Hello everybody! Welcome to this new segment of my blog where we will be experimenting with Deep Learning. If you are new to Machine Learning, Deep Learning is a branch of ML that mimics the way humans learn by using artificial neural networks, which at the same time use perceptrons to create complicated and interconnected networks to process information and obtain features or abstractions to make predictions for example.
If this is the first time you visit my blog, the purpose of this series of articles is intended to create a Machine Learning model to predict how long will it take an average visitor to wait in line at a Disney or Universal park before they can ride their favorite rollercoaster and with this information, optimize their visit by scheduling parks in the day where their favorite parks are less crowded.
For this post, I will be basing my redaction on Dr. Brownlee’s post :
https://machinelearningmastery.com/tensorflow-tutorial-deep-learning-with-tf-keras/
An excellent article to start with a very simple example, feel free to go there and complete the information that I give here. If you want even more technical explanations, I recommend reading the book “Hands-on machine learning using sklearn and TensorFlow” by Aurelien G. Chapters on deep learning and excellent.

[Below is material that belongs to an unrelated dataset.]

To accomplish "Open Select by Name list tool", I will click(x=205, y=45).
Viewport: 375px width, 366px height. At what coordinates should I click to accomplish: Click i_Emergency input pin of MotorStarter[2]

Now you can ask yourselves, ok if there are all these excellent tutorials, why should I keep on reading this guy’s post? Excellent question, here we will be facing a real problem, our data will not be pretty either something simple such as the iris dataset, we will be describing how to tune the algorithm to a real dataset and we will be solving some problems that come within them.
TensorFlow
Just like SkLearn, TensorFlow is a library that python can import. It was developed and maintained by Google, and its magic resides in the fact that you can create deep neural networks with only a few lines of code while using their API Keras. There are a lot of different tutorials for installing TensorFlow, please take into consideration that it will be different if you use Windows and Mac. Personally, I will give you a quick tip, if you are not doing a process that requires long and heavy processing, don’t worry about creating environments and installing things, my advice is to create a google account and use Google Colaboratory. They will allow you to use CPUs and GPUs (a limited amount obviously) for free without any installation.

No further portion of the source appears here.